### Exercise
Gather every line from the records below that contains the string "input", and copy each of those lines in full.

### Data records
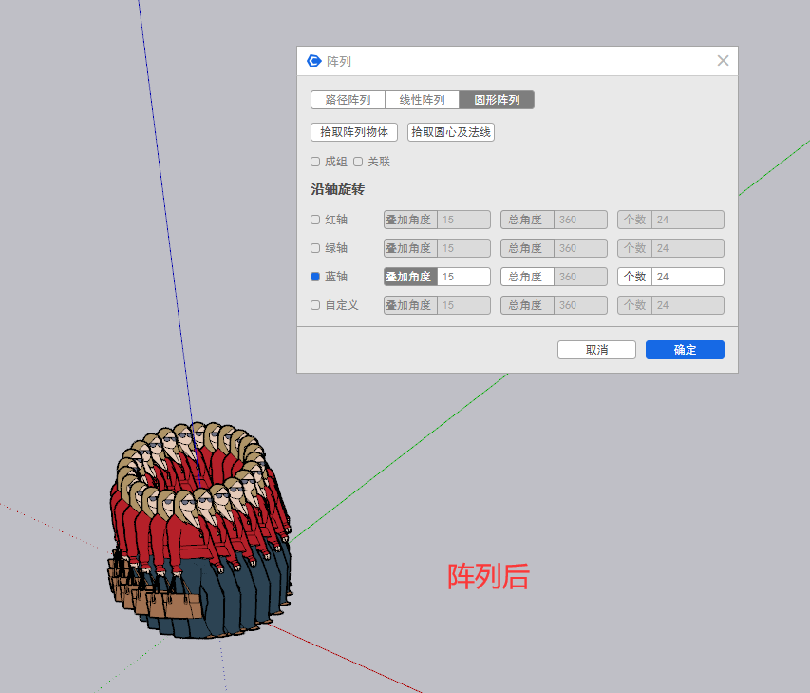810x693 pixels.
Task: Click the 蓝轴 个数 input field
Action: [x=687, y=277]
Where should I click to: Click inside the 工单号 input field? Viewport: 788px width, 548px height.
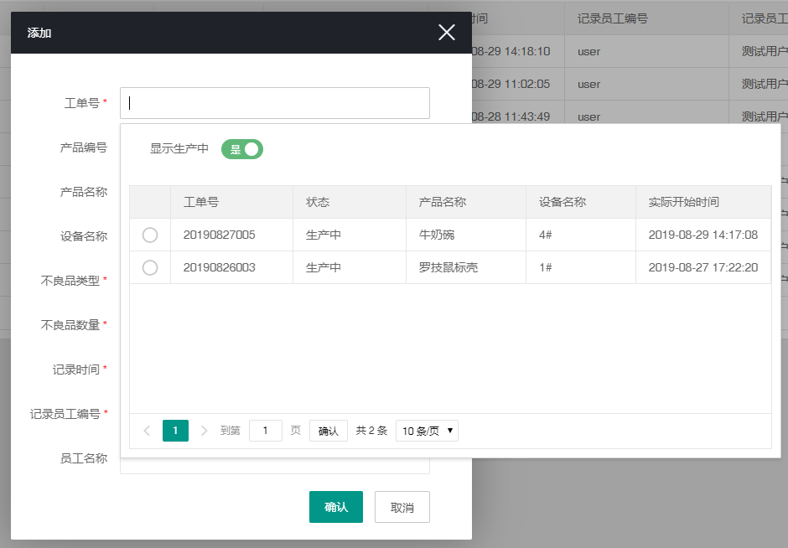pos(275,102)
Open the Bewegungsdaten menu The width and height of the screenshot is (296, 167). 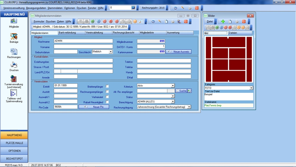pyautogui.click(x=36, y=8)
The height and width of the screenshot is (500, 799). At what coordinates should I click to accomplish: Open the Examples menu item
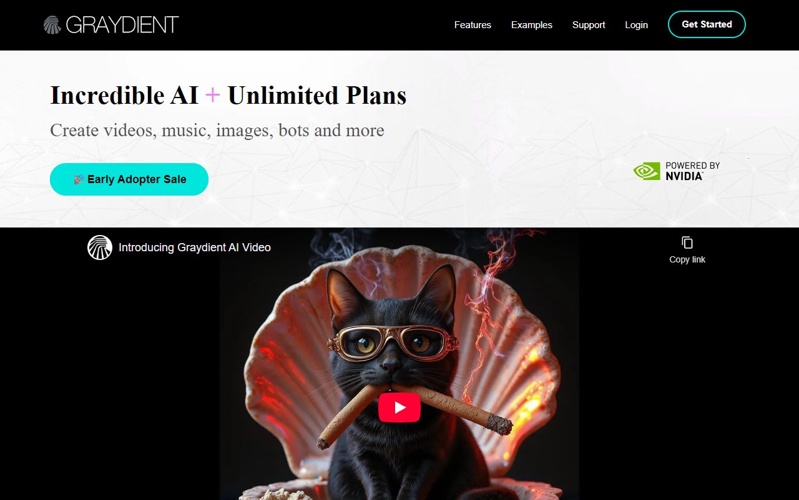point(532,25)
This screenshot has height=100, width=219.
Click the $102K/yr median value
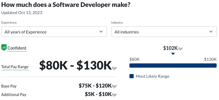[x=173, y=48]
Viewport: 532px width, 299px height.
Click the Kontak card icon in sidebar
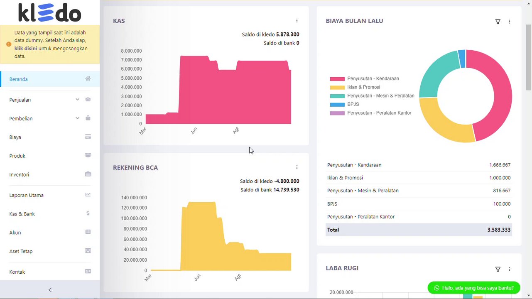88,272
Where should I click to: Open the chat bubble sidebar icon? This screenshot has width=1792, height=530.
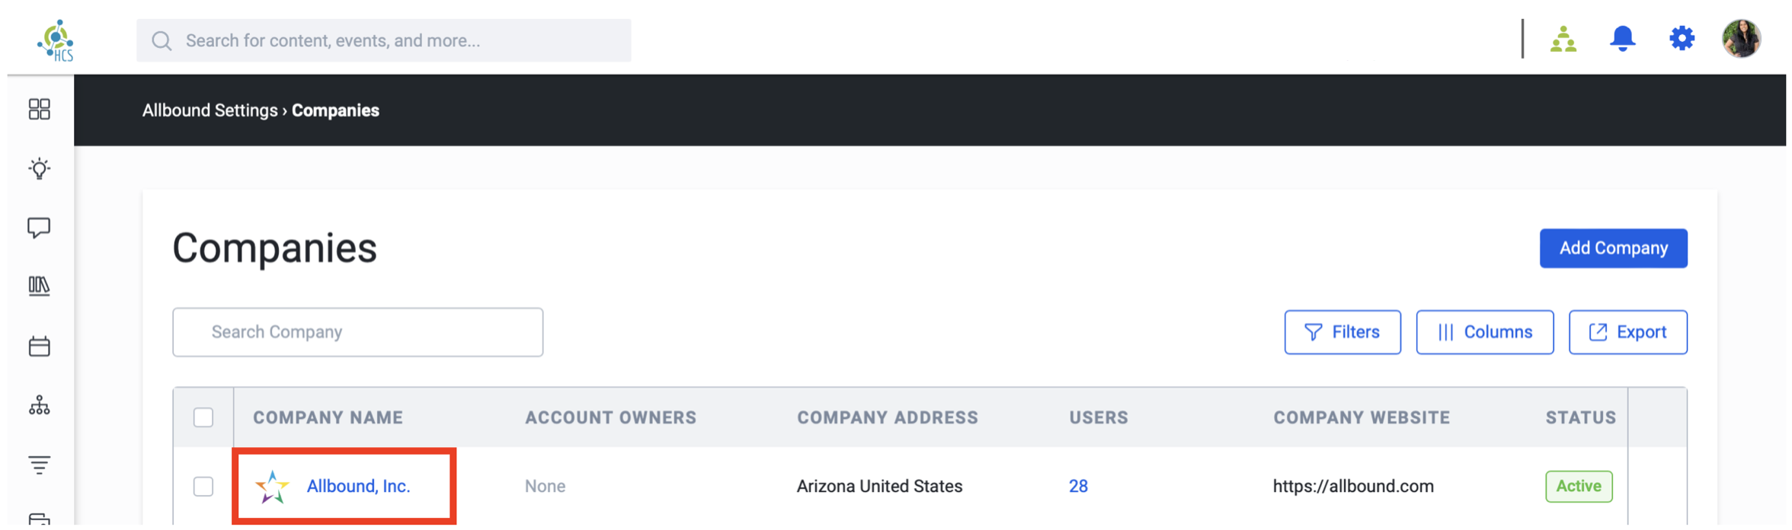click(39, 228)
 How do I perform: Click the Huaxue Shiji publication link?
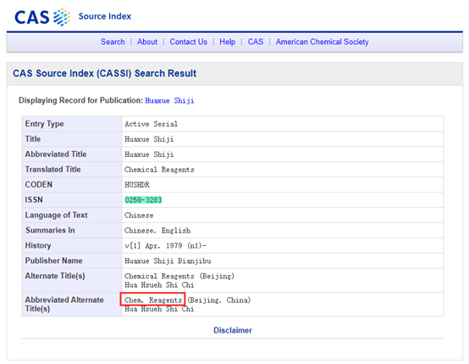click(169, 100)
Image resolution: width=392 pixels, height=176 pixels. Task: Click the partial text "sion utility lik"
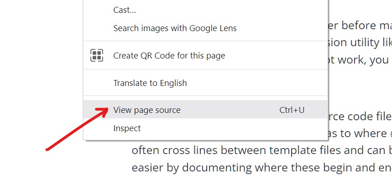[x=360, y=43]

### Final answer
Task: Click the 蓝轴 个数 input field
Where should I click to: Click inside the 工单号 input field? Viewport: 788px width, 548px height.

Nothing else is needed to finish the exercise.